Two young Swiss players adjust to oddities of life in the U.S.
by: CHRISTOPHER ONSTOTT The Portland Winterhawks' Sven Bartschi, taping his stick prior to a game at Memorial Coliseum, has leaned on teammate and fellow Swiss native Nino Niederreiter in adjusting to life in the United States.

It's a long way from the Swiss Alps to Beaverton, but Nino Niederreiter feels right at home.

A year after moving from Switzerland to play hockey for the Portland Winterhawks, the star forward and National Hockey League prospect has adjusted well to the fast pace of the big city, language, school, food, girls and everything associated with being an 18-year-old in the United States.

'The first year being away from the family was tough,' Niederreiter says. 'This year, it's a little easier.'

His parents visit him, and the power of the Internet helps him keep in touch with family and friends thousands of miles away in his hometown of Chur - 'With Skype, it's easy,' he adds.

And, Niederreiter hasn't been lonely, thanks to the Winterhawks luring one of his countryman to join the team this year. Sven Bartschi, also 18, a childhood acquaintance of his, has been adjusting to life in the U.S as well.
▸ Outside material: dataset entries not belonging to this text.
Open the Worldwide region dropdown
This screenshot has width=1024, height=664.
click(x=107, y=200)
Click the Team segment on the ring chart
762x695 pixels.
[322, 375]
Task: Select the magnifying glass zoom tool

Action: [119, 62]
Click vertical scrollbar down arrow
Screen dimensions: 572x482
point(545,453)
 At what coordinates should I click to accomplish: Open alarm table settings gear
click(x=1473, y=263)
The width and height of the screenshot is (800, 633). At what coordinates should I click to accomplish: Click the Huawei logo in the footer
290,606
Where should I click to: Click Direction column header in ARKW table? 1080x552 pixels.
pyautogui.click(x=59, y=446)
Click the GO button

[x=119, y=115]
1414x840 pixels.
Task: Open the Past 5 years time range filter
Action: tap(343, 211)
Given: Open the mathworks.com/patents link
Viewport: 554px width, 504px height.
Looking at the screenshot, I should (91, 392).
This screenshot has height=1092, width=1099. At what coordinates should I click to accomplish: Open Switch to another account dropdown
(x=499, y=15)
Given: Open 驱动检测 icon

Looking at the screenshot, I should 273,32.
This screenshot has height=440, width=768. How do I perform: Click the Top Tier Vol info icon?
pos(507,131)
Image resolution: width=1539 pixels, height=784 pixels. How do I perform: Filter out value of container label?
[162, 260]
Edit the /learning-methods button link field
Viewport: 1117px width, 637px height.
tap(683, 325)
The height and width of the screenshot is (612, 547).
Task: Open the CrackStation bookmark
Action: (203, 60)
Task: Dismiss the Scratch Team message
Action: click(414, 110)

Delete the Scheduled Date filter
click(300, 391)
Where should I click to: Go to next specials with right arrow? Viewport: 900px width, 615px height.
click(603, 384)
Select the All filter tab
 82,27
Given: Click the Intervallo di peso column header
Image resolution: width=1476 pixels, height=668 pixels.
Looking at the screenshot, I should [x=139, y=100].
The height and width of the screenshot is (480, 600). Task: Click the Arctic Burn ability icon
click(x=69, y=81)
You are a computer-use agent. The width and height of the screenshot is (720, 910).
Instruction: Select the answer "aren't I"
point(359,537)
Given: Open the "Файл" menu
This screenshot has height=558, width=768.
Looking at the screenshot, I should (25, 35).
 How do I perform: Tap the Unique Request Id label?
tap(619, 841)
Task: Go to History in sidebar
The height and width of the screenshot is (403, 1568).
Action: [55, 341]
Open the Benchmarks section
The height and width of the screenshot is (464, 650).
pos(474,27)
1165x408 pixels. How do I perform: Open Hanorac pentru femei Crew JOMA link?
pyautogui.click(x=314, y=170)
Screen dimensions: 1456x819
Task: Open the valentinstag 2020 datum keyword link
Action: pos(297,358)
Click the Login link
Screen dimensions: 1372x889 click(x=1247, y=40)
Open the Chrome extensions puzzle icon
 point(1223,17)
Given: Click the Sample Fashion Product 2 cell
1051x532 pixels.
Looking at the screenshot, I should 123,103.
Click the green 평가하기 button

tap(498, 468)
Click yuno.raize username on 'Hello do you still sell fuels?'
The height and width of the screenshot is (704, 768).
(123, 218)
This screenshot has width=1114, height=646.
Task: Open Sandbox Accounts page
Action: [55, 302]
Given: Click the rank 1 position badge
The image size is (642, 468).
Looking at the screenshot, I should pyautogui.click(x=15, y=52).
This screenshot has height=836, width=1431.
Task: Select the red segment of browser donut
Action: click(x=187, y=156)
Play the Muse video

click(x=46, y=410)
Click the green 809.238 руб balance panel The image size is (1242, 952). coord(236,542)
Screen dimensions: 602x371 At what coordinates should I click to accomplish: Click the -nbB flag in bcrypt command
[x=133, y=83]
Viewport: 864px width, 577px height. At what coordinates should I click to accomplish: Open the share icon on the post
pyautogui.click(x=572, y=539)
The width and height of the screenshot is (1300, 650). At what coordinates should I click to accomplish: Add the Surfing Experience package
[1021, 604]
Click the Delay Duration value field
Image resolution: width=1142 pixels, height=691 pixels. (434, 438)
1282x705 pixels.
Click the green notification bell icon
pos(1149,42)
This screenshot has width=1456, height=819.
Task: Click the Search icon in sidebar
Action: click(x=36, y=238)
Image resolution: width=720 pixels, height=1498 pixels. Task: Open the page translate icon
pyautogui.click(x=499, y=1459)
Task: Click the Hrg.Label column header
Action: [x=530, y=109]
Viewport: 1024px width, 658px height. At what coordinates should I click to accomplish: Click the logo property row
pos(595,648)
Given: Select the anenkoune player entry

It helps both, for the company and camaraderie.

'(Nino) said good things about me, and it was an easy choice to come to Portland,' says Bartschi, who hails from Langenthal in the interior of Switzerland. 'It was great for me, Nino being here.

'It's not a lot that I miss (about home), but I miss my family, my brother (Kevin). We always did things together.'

In the junior-level Western Hockey League, each team can include two European players, taken in the Import Draft. The Winterhawks have featured some outstanding foreign players in their history - Richard Zednik and Marian Hossa the most notable - but the organization had troubles recruiting them prior to the ownership of Bill Gallacher taking over almost three years ago. The Swiss players came to North America for more exposure, to prepare to be NHL players, and it has worked, so far.

'I think they have adjusted well,' general manager/coach Mike Johnston says. 'They take English in school (in Switzerland), whereas the Czechs, Slovaks and Russians have a tougher time with the language barrier.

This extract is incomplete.